C’est alors que des réserves ont été émises par des cadres de la direction technique de Camair-co sur la vétusté des appareils pour une compagnie en quête de leadership sur la façade atlantique. Les sceptiques avaient alors pris le cas d’un B737-800, vieux de 17 ans et qui avait déjà effectué plus de 60 000 heures de vol pour s’étonner des choix de leur patron. Sur le cas d’un autre avion, le B757, plusieurs employés de Camair-Co affirment aujourd’hui que le plan Boeing consulting suggère plutôt la transformation du B767 (le Dja) en cargo et non l’acquisition d’un vieux «congelé» volant.

Pour en rajouter à l’imbroglio, le président du conseil d’administration de Camair-Co, Oumarou Mefiro, a rappelé à son directeur général les procédures en matière de location des aéronefs. En réaction à une correspondance d’Ernest Dikoum datée du 25 novembre 2016, relative à la location de ces avions, le PCA a écrit ceci : « (…) il ne me revient pas en idée d’avoir discuté du problème de renforcement de la flotte avec vous (…) pour votre information, Camair-co étant une compagnie nationale, vous devez savoir que les membres du conseil d’administration sont comptables de toute initiative en matière de renforcement de la flotte (…), cela étant, je vous demande de sursoir à toutes initiatives de négociation des aéronefs sans l’avis formel du conseil d’administration (…) ».

Mais, c’est le cas des moteurs du B.767 le Dja qui fait actuellement jaser le personnel de Camair-Co. Il y a un peu plus d’un an, les deux moteurs du Dja étaient arrivés en fin de cycle. Il fallait donc les réparer. Le premier avait été déposé dans les ateliers d’Ethiopian Airlines et le second à Perpignan en France. Comme il est de coutume pour des marchés aussi faramineux (plus d’un milliard de FCFA), l’avis formel du Ministère des Marchés publics (Minmap) est capital pour déclencher une quelconque procédure.
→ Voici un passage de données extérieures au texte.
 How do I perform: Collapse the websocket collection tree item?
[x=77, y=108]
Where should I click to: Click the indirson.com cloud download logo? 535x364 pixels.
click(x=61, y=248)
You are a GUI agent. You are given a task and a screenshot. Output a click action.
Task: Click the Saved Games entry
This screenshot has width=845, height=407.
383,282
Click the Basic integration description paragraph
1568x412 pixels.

C’est ainsi qu’au terme d’une consultation des différents ateliers internationaux spécialisés à travers notamment le département des Projets spéciaux, aujourd’hui démantelé, un tableau d’analyse comparative va aboutir au choix, validé par le ministère des Marchés publics, de l’atelier israélien IAI-BEDEK. L’entreprise israélienne est la moins-disante car elle propose de réparer le premier moteur à 1,495 milliard de FCFA et le second à 1,515 milliard de FCFA. Contrairement à Ethiopian Airlines qui propose 2,5 milliards et 2,7 milliards de FCFA, soit près de 2 milliards de FCFA de différence entre les deux offres.

La procédure et les compétences pour de telles transactions relevant du ministère des Marchés publics, le précédent top management avait sollicité et obtenu son autorisation pour engager les procédures de passation des marchés avec la société IAI-BEDEK. Le financement de cette opération étant pris en compte dans les 30 milliards du plan de relance, le précédent top management n’attendait que les mises à disposition de ces fonds pour finaliser la procédure auprès du Minmap et envoyer ces moteurs chez IAI-BEDEK.
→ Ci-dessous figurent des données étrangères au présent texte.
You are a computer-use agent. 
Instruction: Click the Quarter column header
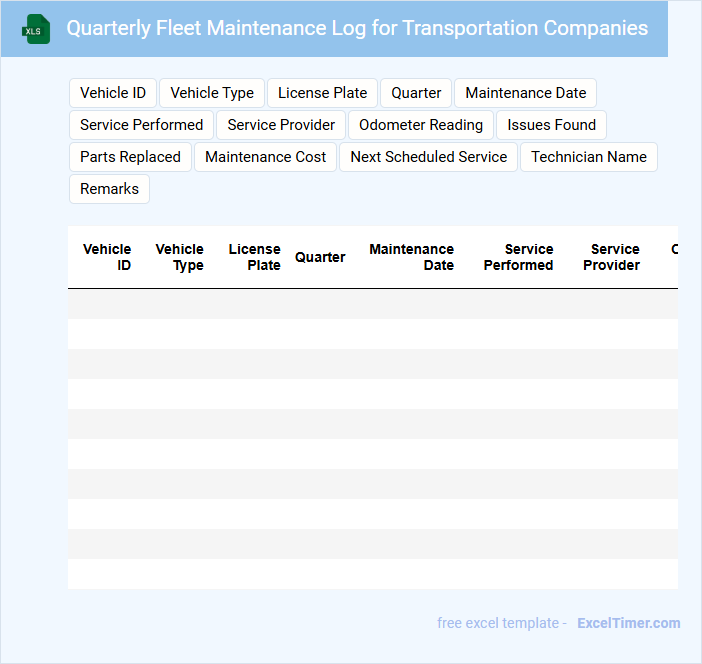tap(320, 257)
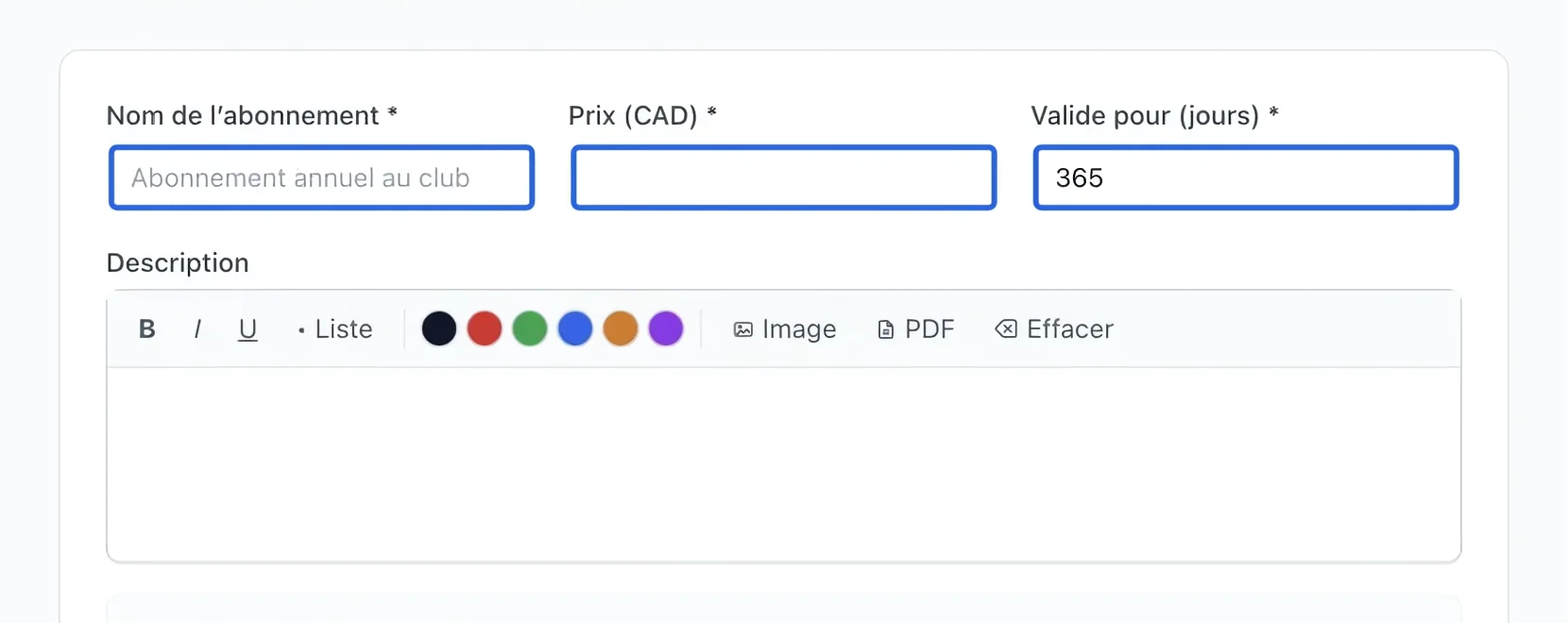Image resolution: width=1568 pixels, height=623 pixels.
Task: Select the green text color swatch
Action: tap(530, 328)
Selon diverses sources, l’actuel directeur général se serait rapproché malgré tout d’Addis-Abeba. Instruction aurait d’ailleurs été donnée à la direction technique de Camair-Co d’expédier le moteur destiné aux ateliers de Perpignan à ceux d’Ethiopian à Addis-Abeba. Ainsi va Camair-Co.
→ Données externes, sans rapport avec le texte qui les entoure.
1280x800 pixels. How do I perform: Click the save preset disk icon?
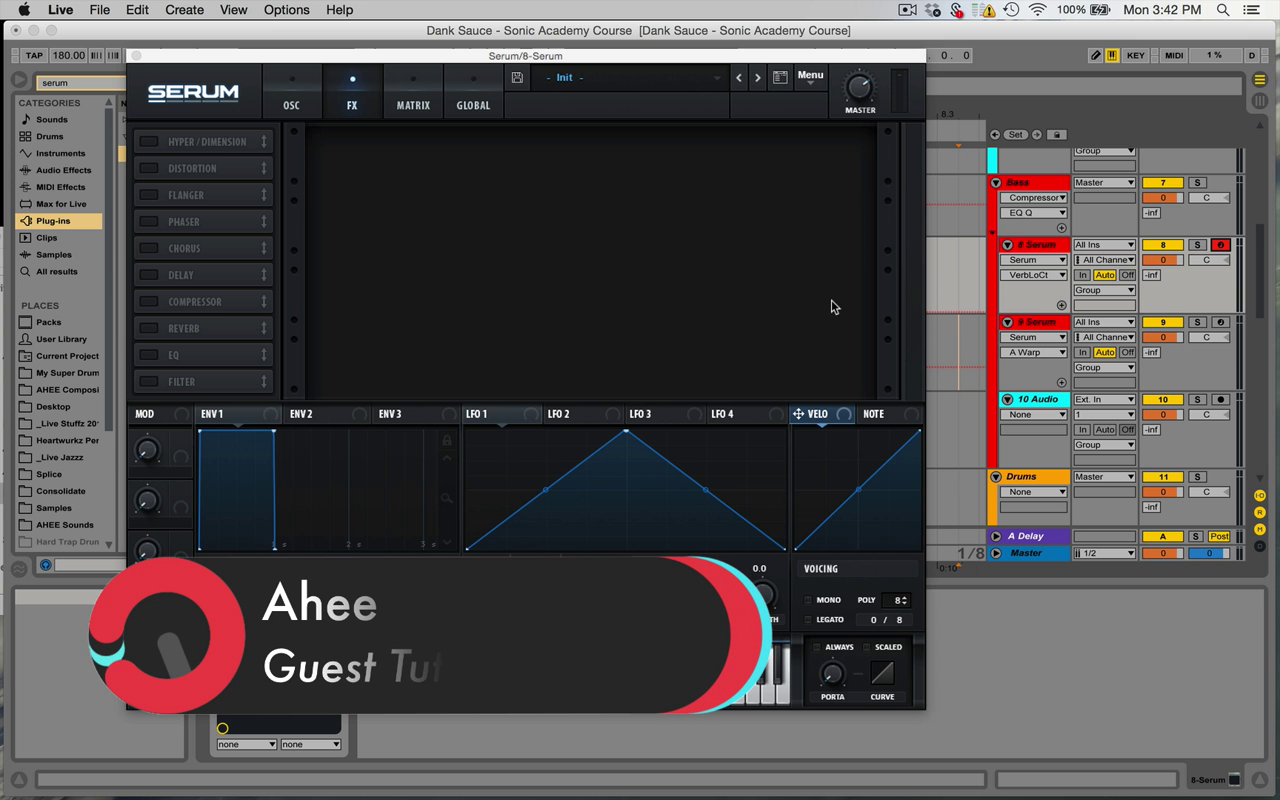click(x=517, y=78)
Une compagnie aérienne en difficulté

Temps difficiles pour les passagers de la compagnie aérienne nationale qui ne savent plus à quel saint se vouer. Et pour cause : l’essentiel de la flotte est cloué au sol. Le B767 TJ-CAC ne peut plus voler à cause d’un défaut de logiciel de navigation (Navdata) et de panne du groupe électrogène de bord (Apu). Malgré de multiples dérogations accordées par l’Autorité aéronautique civile (CCAA), le régulateur a fini par se lasser. Pour sa part, le B737 QCA est toujours en Afrique du Sud. Quatre mois qu’il a été saisi. Le B737 QCB est en panne à Douala pour défaut de pièces de rechange tout comme les deux MA 60, à force de démonter l’un pour réparer l’autre. Même L’ATR loué aux conditions décriées a connu également des problèmes.

Pis, après la fermeture des agences de Paris, Lagos et Kinshasa, c’est désormais les escales de Malabo, Pointe Noire et les agences du Hilton à Yaoundé et de Bonamoussadi à Douala qui ont mis la clé sous le paillasson.